The commercial shadow
Tirzepatide is Lilly’s, and Lilly has already signaled it will pursue addiction with a purpose-built agent rather than leave the field to academia, having moved brenipatide into alcohol and smoking programs. So unlike the owner-less repurposing stories the desk has covered, the GLP-1 and addiction space has a clear commercial owner positioned to act if the proof-of-concept signals hold. The cannabis trial is academic and early, but it sits in a field where the largest player has already committed capital and a molecule.
The caveats
They are substantial. The trial is early, around 100 patients, with a dose-finding objective and no data yet, and the cannabis-specific evidence is currently zero; the thesis rests on alcohol trial and observational data plus reward-biology reasoning, extrapolated across substances. That cross-substance leap is an assumption rather than a finding, since alcohol, opioids, nicotine, and cannabis engage different primary pharmacologies, and a reward-modulating effect that helps with one may not transfer equally to another, with cannabis the least-evidenced of the targets so far. Tirzepatide’s gastrointestinal side effects and substantial weight loss also raise suitability questions in a cannabis-use-disorder population that can include lean young adults, in a way a metabolic-disease population does not. And this remains off-label academic use of an approved metabolic drug; no commercial cannabis-use-disorder program exists, and even a positive result is years from a labeled indication.
The frame
The GLP-1 and GIP class keeps enlarging its claim on addiction, and cannabis is the newest test. The trial matters for two reasons specific to this desk: cannabis use disorder has no approved drug, so a credible candidate is genuinely meaningful, and for the cannabis market the class is a double-edged force, trimming demand on one side and offering to treat problematic use on the other. The evidence is early and the cross-substance leap is unproven, but the direction, a single reward mechanism tested against the entire addiction map with the industry’s largest pharmaceutical player already committed, is the structural story.
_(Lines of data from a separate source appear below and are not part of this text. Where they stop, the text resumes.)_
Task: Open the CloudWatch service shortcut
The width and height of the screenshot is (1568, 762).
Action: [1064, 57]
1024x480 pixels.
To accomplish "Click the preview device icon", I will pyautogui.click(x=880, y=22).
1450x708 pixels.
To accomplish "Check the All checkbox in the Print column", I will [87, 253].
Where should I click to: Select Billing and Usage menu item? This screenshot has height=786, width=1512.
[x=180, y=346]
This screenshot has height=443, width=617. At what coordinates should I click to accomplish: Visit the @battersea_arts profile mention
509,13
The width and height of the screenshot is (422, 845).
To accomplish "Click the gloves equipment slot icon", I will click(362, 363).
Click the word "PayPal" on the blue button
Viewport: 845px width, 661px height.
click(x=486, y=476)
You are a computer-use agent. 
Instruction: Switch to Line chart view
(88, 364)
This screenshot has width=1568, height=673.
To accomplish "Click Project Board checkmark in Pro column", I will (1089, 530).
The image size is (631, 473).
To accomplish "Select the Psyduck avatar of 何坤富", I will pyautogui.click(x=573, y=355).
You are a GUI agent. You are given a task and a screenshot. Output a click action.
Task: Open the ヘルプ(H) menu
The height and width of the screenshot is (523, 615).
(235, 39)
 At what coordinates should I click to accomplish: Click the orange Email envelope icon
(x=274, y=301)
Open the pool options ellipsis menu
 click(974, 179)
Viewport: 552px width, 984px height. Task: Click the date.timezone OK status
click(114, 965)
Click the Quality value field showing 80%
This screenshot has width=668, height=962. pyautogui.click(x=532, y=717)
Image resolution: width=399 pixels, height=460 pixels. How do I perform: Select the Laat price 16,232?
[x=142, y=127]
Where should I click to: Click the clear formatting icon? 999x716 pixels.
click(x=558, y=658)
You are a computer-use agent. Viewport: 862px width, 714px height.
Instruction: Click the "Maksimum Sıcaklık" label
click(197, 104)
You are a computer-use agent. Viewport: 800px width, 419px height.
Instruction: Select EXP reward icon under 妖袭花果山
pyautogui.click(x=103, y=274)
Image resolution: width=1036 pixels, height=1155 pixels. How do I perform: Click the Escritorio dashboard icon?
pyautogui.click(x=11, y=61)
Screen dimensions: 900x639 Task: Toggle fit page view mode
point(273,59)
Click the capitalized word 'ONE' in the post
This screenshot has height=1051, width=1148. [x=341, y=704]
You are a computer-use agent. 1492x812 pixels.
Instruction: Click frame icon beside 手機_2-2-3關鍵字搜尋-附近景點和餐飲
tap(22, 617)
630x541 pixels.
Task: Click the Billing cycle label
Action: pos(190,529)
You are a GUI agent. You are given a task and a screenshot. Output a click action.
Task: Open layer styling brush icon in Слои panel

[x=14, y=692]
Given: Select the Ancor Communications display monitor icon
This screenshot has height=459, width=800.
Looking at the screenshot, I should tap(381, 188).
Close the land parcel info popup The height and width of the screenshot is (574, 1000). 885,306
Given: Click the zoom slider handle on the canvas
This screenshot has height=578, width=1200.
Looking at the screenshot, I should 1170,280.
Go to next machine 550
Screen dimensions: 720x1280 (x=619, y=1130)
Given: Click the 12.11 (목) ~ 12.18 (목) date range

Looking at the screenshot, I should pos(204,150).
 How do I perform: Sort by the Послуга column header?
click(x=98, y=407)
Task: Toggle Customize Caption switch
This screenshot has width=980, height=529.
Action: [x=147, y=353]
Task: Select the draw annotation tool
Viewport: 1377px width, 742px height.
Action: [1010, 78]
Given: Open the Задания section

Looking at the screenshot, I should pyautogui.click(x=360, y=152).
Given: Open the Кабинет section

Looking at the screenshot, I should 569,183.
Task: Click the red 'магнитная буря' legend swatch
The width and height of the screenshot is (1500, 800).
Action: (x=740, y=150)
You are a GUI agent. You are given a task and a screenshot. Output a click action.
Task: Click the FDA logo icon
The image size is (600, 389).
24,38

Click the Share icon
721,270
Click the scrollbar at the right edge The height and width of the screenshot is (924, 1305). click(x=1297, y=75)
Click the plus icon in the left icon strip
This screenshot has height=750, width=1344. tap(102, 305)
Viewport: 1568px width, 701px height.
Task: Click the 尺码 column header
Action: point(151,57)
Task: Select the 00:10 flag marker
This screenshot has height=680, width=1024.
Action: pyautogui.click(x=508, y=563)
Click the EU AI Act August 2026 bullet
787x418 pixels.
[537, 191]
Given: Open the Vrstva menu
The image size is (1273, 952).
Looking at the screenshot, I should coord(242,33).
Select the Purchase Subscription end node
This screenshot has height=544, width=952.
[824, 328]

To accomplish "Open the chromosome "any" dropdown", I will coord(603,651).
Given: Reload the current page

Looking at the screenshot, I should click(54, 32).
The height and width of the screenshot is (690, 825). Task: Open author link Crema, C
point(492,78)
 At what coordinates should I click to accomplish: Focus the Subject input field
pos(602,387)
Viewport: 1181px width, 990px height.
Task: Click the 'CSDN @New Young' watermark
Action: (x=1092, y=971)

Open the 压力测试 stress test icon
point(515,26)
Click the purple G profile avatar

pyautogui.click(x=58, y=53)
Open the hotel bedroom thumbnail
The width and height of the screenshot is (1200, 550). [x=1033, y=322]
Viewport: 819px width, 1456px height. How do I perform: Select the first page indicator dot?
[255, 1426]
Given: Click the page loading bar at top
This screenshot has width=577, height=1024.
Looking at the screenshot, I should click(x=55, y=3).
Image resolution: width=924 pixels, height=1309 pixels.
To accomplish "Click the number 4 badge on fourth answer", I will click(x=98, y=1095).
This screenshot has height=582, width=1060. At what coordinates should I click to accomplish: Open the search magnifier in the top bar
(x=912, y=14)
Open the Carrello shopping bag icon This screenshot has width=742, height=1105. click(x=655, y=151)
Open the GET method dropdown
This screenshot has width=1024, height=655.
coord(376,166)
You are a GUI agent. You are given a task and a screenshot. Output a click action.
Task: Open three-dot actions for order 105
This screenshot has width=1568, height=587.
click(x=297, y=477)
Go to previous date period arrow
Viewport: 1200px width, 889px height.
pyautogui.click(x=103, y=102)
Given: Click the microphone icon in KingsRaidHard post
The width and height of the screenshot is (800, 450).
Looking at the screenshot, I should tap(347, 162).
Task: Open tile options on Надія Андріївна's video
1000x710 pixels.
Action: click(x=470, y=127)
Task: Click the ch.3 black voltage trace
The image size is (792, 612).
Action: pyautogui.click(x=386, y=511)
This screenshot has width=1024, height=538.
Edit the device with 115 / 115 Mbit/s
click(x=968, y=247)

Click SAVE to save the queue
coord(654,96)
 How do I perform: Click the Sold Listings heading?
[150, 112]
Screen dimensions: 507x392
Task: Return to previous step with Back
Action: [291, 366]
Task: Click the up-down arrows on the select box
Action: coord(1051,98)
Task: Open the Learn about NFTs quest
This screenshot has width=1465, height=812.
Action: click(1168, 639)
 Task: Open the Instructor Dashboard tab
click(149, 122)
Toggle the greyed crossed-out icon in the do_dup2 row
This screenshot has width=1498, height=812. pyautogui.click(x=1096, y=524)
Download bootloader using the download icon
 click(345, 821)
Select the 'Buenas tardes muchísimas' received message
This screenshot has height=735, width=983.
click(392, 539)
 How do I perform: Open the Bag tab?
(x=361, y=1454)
There is something fitting about the obesity-drug era’s signature class being aimed at cannabis from both ends at once, as a reason people consume less and as a treatment for consuming too much. Whether tirzepatide actually reduces cannabis use is unknown, and a small early trial will not settle it. But that the question is now being asked of cannabis at all marks how completely the reward thesis has spread.